Loving her was like loving a beautiful oil painting. It makes you feel good for a little while, you love it and admire it.. but then you realize it will never love you back. You look deeper and you can see the sadness behind it.

You wonder... if she will ever let anyone in...

You ask yourself if she ever loved you...

There were moments.

I thought she did. I thought it was all just bad timing. We talked about running away together after she finished high school... All I really had to do was wait... I have hundreds of text messages that make me think that she did love me, and in some way wanted to be with me...

All things change.

Falling out of love... A part of me wants to hang on... with the hope that she will come around... I don't want to give up on her.. cause what if im the only one that hasn't yet? Thats not a good reason to stay. And its not like im going anywhere... I will always love her. She is my friend, and as such has rights to my love. Forever. But i'm not chasing her. I'm not dreaming about her. I'm not flirting with her. Its too hard. Hurts too much.

I can get her out of my heart. Thats the nice thing about being a cold hard bitch. Not saying its easy.. Taking her out of my heart is probably going to hurt worse than anything, I hope that my heart is broken enough that it wont feel it... Getting her out of my head is a whole 'nother issue... thats always been my problem.

She made her choice. We will never be. ...but its ok, cause I kinda made that choice too... And I guess I brought this on myself. If I wouldve just told her how I really feel... If I wouldve kissed her when I had the chance... I was too cold to love back I guess.

I never said that I wouldn't. I never shut her down. If she would've come to me, if she couldve tried to break down my walls... I would've let her in. Yet here I sit in my steel fortress... my cage... alone.

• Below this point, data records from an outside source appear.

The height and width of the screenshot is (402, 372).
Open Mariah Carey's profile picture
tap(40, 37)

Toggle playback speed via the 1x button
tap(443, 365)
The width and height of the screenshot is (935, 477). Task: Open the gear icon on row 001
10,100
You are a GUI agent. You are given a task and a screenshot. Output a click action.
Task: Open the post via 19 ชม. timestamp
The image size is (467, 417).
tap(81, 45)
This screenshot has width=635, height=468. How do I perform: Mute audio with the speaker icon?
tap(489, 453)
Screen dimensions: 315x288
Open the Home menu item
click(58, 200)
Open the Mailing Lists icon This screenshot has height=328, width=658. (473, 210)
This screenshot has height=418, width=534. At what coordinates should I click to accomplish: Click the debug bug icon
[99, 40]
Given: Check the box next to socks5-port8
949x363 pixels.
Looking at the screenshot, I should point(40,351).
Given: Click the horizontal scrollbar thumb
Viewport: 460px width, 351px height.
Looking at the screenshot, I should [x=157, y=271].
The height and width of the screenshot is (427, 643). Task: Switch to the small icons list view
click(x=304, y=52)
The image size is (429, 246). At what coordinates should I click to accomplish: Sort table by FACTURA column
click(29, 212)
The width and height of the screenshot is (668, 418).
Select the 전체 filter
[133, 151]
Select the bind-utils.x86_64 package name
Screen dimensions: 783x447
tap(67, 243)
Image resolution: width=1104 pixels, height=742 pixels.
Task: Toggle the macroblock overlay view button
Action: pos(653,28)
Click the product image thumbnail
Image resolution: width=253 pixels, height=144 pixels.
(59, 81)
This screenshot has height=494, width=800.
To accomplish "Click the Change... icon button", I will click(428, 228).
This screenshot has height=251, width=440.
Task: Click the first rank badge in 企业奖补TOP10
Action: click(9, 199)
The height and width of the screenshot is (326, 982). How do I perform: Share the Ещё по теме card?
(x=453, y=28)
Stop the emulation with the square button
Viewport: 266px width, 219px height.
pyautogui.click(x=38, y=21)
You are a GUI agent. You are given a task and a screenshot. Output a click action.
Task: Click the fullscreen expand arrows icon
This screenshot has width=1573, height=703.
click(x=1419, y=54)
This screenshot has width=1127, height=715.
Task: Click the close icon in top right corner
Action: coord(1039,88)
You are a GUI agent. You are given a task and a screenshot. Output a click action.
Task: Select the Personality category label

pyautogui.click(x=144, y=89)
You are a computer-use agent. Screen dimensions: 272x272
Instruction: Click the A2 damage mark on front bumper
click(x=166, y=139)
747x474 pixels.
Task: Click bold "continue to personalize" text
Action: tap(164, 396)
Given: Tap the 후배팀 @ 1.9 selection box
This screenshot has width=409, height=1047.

...I guess it is killing me...

Friday, January 27, 2012

Why do i do it?

Two months. I haven't seen her for like two months... and in the past week, I've seen her 6 times in the last week. Saved her. Picked her up in the freezing cold when she makes stupid decisions, or gets kicked out of somewhere... yesterday- I have this meeting with some fellow coaches, it turns into a hang out, I told Court I would text her with some details after... the 'meeting' goes till about 1am... and I text her till about 2... I just fall asleep and she calls me at 3 am... she is in the middle of this ridiculous fight with her best friend who then proceeds to kick her out of the house. It's freezing out side. It's 330 in the am, and she's on the north side... I get up and drive in that general direction, trying to get her to tell me where she is. She starts crying hysterically and it breaks my heart... I drive all over, finally get her to tell me where she is... I find her, give her my jacket and get her into my car. She says she can't go home... I didn't really trust her alone anyway, so I took her to my place. I pushed the couch right up to my fireplace, and sat there with her, talking, trying to calm her down and warm her up...

She asked me "Why are you doing this? I feel like you are always saving me... Why do you do it?"
.... I gave her the answer that I always give her- "Its because I love you."

It's the only thing I can say... and its close to the truth. You want to know why I do it? It's not just that I love you, its because I'm IN love with you. And its not the fleeting kind, the pathetic or desperate, its not lust, its not puppy love, it is pure love. REAL love. And that's why. I know I can't have you. We will never be together. That much you have made clear. And yet, despite this, I still want you to be happy, to be safe. I NEED to protect you. Anytime I can make your life easier, I will, even when it costs me. ...Because I love you. Really love you. And I always will. ...That's why I do it.

And it kills me.

She slept on the couch, I slept on another couch 6 feet away from her.

Thursday, January 5, 2012

I'm a wHorrible Person.

I'm not sure I've actually wanted to be with anyone ever. I only want things I can't have, as discussed in previous blog... I only flirt with guys in relationships, gay guys, girls in relationships or straight girls... I've been doing this for years, and I don't know how to stop.